Task: Copy word for word the entries between the line holding "Forgot Your Password? (114, 561)" and the line holding "Minerva Action web site (371, 855)", inclusive.

(Entries excerpted from a collection)

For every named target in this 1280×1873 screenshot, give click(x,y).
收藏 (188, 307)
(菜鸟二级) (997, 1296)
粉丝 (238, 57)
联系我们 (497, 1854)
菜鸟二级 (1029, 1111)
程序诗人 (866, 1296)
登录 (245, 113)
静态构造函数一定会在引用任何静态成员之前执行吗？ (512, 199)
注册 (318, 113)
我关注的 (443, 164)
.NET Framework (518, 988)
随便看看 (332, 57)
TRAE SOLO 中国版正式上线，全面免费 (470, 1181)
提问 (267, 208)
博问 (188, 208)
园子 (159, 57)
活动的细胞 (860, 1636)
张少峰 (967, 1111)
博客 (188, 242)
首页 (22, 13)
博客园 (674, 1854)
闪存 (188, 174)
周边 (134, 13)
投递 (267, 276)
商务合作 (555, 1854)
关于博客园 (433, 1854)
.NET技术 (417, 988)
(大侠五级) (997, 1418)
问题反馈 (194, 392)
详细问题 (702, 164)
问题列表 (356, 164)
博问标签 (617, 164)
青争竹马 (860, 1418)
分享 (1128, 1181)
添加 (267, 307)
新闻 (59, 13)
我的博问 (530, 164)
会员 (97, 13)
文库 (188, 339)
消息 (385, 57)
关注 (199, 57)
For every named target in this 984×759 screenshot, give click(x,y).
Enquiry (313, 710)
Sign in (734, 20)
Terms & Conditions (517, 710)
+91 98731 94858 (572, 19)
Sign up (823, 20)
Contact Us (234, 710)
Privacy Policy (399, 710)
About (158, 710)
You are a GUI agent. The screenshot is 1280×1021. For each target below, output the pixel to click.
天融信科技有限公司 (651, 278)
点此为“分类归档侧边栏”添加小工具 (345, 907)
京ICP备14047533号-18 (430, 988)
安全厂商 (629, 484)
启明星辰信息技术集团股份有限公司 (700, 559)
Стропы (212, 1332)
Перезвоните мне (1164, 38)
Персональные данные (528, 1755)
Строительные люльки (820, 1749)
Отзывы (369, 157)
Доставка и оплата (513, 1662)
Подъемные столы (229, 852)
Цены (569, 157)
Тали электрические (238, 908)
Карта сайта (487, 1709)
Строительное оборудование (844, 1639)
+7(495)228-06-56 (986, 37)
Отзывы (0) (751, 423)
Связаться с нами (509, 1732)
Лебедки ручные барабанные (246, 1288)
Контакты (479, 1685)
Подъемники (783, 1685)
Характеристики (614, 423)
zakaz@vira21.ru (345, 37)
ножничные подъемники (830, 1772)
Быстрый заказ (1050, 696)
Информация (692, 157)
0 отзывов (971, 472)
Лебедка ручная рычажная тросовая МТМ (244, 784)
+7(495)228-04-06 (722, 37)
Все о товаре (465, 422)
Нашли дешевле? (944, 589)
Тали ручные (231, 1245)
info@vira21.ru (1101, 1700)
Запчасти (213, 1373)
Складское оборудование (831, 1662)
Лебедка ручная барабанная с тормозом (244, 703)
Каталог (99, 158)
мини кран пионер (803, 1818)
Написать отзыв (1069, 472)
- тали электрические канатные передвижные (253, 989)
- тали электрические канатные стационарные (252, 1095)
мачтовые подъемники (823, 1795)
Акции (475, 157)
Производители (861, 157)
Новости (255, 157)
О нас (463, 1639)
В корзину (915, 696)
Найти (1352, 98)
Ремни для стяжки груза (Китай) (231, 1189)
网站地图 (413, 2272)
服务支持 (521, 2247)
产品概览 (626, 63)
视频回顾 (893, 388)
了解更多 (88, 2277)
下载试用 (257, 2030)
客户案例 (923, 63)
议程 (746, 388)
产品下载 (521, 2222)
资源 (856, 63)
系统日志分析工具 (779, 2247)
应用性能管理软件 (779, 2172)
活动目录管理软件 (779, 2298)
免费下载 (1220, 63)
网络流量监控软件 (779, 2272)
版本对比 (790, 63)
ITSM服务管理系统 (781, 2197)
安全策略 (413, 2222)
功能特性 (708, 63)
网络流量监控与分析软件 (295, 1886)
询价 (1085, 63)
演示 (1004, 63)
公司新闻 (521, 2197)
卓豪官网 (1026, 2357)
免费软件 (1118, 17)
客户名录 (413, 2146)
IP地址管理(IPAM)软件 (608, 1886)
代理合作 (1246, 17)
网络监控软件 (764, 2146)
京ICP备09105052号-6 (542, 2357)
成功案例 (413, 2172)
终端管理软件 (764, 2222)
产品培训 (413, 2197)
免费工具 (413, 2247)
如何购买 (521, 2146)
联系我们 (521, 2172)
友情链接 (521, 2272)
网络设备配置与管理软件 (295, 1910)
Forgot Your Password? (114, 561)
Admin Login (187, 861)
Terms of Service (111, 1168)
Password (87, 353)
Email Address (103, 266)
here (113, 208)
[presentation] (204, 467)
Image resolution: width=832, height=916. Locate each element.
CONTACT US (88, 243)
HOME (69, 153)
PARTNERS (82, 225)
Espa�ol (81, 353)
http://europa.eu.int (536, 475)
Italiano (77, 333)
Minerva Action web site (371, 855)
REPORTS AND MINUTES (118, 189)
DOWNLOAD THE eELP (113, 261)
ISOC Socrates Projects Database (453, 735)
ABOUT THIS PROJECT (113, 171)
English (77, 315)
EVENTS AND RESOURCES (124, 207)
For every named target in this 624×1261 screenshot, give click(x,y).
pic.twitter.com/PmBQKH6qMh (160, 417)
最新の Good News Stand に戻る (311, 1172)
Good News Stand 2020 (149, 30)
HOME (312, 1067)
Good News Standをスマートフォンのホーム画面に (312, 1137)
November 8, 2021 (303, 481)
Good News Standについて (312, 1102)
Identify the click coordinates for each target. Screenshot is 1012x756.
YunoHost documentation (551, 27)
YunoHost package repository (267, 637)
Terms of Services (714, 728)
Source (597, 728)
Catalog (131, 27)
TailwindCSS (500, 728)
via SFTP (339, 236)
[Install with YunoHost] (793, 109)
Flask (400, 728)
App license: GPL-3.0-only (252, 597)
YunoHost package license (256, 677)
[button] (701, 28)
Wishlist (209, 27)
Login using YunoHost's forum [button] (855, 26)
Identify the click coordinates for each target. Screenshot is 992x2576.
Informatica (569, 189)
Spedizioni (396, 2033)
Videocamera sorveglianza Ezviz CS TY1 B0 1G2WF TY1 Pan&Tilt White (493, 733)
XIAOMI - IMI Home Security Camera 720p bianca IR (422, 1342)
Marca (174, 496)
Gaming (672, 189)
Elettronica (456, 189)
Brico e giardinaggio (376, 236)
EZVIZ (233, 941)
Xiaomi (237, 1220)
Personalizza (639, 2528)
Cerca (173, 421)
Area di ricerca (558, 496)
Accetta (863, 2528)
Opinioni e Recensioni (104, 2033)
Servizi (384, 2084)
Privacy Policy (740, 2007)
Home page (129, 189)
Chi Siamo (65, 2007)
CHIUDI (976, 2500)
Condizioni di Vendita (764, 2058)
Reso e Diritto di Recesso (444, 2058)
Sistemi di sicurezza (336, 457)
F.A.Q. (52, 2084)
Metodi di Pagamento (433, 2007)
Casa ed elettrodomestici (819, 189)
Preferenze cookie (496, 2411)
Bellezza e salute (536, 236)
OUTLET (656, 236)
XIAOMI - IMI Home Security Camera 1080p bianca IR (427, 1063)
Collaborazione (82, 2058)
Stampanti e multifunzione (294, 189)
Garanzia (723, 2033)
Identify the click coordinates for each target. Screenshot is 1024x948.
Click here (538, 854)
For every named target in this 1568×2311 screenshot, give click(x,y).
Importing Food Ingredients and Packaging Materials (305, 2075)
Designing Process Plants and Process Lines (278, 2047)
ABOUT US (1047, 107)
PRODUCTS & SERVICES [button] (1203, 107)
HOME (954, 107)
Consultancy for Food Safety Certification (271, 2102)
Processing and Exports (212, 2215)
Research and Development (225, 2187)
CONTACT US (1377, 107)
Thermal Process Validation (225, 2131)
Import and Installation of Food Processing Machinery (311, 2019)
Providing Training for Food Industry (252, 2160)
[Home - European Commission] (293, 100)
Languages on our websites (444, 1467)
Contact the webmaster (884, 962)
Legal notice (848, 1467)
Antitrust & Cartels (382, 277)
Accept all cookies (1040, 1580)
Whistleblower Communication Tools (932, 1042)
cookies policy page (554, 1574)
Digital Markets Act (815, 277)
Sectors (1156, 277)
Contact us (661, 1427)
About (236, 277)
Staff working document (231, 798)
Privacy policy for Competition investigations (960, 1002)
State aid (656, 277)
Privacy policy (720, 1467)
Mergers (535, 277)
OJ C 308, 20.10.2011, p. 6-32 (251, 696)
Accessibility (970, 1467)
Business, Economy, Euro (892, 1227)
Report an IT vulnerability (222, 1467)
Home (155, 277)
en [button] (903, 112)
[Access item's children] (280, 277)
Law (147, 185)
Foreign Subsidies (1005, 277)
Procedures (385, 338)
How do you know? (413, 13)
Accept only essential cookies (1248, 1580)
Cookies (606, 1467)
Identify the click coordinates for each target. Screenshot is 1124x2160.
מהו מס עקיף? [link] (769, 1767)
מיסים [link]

Written response:
Forgot Your Password? (114, 561)
Admin Login (187, 861)
Terms of Service (111, 1168)
Password (87, 353)
Email Address (103, 266)
here (113, 208)
[presentation] (204, 467)
Image resolution: width=832, height=916. Locate each element.
CONTACT US (88, 243)
HOME (69, 153)
PARTNERS (82, 225)
Espa�ol (81, 353)
http://europa.eu.int (536, 475)
Italiano (77, 333)
Minerva Action web site (371, 855)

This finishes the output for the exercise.